**Task statement:**
Please copy each line of the records below that holds the word "field".

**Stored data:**

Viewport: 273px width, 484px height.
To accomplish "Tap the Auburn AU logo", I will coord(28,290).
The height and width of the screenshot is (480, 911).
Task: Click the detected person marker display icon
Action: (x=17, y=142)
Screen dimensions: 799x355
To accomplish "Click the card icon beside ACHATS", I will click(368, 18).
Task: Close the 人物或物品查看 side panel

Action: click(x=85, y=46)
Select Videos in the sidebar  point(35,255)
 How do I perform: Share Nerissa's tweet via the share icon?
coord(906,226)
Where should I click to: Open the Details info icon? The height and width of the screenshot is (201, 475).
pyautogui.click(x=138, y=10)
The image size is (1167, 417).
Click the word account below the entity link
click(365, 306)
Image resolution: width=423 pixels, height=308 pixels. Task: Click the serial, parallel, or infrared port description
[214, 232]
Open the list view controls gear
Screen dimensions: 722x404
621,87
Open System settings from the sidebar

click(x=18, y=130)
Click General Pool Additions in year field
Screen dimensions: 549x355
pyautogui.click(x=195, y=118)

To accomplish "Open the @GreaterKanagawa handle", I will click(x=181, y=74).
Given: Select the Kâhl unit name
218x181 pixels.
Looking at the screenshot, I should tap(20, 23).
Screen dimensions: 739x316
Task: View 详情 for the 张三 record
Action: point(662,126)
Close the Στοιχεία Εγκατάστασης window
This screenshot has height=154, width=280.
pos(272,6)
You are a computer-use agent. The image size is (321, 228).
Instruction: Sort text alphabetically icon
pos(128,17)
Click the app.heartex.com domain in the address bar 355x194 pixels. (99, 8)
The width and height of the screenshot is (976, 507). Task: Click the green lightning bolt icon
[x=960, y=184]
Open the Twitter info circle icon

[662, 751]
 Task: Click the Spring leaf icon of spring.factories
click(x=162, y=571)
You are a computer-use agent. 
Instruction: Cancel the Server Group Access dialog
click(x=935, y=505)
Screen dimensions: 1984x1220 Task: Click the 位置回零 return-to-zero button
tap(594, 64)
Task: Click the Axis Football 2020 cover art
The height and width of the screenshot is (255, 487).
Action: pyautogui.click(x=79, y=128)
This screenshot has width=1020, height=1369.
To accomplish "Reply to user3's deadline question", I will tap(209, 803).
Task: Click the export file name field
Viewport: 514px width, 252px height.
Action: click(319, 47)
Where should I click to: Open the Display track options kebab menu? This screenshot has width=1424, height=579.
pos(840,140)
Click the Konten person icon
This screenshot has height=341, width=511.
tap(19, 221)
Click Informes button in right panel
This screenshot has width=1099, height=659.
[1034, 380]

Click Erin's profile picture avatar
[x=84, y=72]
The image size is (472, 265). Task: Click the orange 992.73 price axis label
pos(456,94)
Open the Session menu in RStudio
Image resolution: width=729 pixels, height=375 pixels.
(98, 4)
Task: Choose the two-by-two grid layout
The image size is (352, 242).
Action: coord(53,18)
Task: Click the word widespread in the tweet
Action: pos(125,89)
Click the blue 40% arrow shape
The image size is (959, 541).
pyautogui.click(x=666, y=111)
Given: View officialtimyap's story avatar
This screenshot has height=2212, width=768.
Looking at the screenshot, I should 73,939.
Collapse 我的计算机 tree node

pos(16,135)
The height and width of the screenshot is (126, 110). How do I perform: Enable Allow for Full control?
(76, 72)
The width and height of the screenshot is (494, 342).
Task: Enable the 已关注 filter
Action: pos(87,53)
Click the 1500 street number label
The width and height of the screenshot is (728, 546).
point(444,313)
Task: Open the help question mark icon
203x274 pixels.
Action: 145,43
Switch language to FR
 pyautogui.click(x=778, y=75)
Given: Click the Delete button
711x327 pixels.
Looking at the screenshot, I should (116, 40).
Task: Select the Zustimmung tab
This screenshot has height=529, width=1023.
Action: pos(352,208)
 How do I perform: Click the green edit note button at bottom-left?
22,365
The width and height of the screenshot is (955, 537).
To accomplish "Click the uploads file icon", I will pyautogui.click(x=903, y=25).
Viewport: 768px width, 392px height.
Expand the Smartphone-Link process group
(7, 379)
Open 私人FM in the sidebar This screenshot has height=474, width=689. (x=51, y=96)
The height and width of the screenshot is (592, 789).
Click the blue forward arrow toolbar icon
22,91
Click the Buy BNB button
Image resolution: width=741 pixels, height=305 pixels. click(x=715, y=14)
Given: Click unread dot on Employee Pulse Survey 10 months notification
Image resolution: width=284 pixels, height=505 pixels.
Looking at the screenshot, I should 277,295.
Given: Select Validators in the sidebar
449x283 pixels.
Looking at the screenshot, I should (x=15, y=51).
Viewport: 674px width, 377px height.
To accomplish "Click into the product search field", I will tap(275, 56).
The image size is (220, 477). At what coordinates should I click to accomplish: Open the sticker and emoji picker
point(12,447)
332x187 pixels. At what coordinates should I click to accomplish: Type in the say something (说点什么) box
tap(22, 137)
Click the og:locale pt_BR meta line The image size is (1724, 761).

**Written answer:**
Click General Pool Additions in year field
Task: Click the export file name field
To accomplish "Click into the product search field", I will tap(275, 56).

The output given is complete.